Now - think about it! If we were to see which values "MyOtherService" would return as Name1, Name2 or Name3 - what would they be?

Screenshot 2023-01-29 213229.png

The first line uses correct data take from the UserContextService. 

Below I output Name1 - Name2 - Name3 from "MyOtherService". Since MyOtherService is a singleton, it will keep and use the same instance of the constructor injected service as it was given when it startet - and whatever user happened to be there at that time. As for Name2, the Injected<> is lazy loaded and placed in a singleton - so it will keep the value of the current user that requests it the first time. The only approach here that works as intended is the ServiceLocator.
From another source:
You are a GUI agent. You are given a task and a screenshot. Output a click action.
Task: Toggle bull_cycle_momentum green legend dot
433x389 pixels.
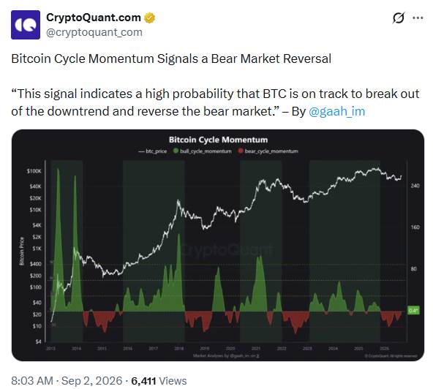176,151
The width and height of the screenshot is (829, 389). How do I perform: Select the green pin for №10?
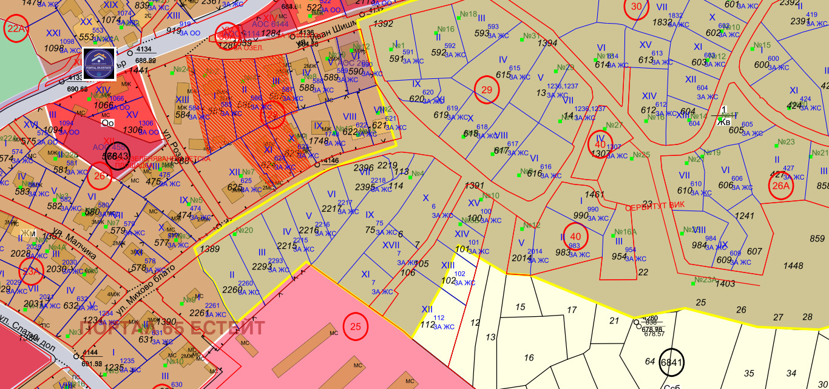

- "But, you could just have registered the other service as a Scoped service as well", I hear you cry. And you are correct. But it's not always obvious. And sometimes the lifetimes of the class you use are not as easy to control as we'll see in this next example...
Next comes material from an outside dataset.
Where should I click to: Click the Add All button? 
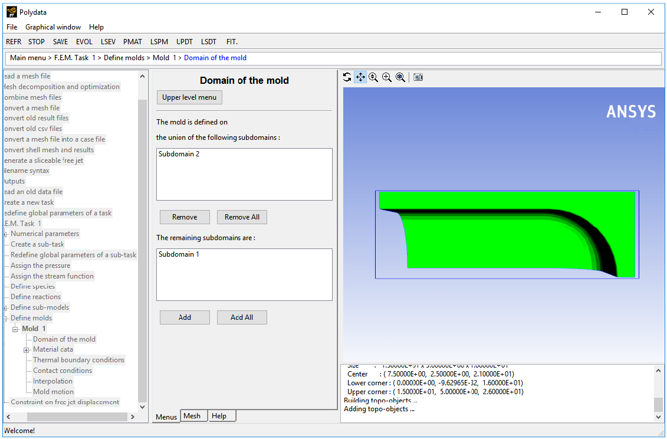(242, 317)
The custom visitor group criterion

When you are building websites in Optimizely CMS where users can log in, it's very normal to include some custom visitor group criteria to personalize the experience throughout the website. And if you already have a User context service in your dependency injection they are fast and easy to write. Like this one:

    [VisitorGroupCriterion(DisplayName = "Current User", Category = "User criteria")]
    public class UserCriterion : CriterionBase<UserCriterionModel>

        private UserContextService _contextService;
        public UserCriterion(UserContextService ucs) { 
            _contextService= ucs;

        public override bool IsMatch(IPrincipal principal, HttpContext httpContext)
            return _contextService.Name == Model.Name;

    public class UserCriterionModel : CriterionModelBase
        #region Editable Properties

        public string Name { get; set; }


        public override ICriterionModel Copy()
            return base.ShallowCopy();

Notice how we again follow best practice and use constructor injection? That's best practice so we'll blindly follow it. And the criterion is not registered as a singleton so we should be just fine, right?
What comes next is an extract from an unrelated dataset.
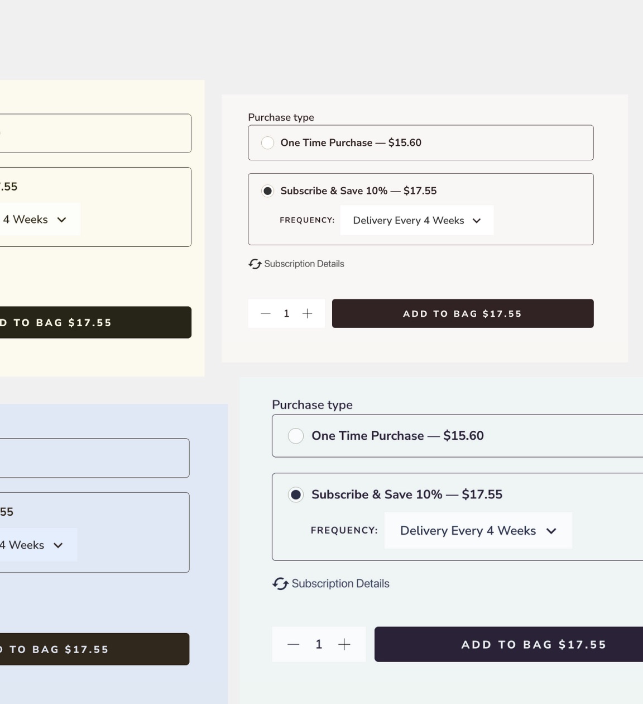Viewport: 643px width, 704px height.
Task: Increase quantity with plus icon in white panel
Action: point(307,313)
Nope. Not. At. All. Behind the scenes Optimizely is using the individual criteria (including new ones we make) as something very 'singletonish'. You would have no way of knowing this unless you were in the product management or product development team around 2010/2011 when the Visitor Groups feature was built - or unless you really studied visitor groups very well. They are built this way so you can initialize them and subscribe to events in the system (like SessionStart and similar). And probably a few other reasons I've forgotton over the years.

So - once again your personalization might not work quite as you had hoped if you followed 'best practices' all the way.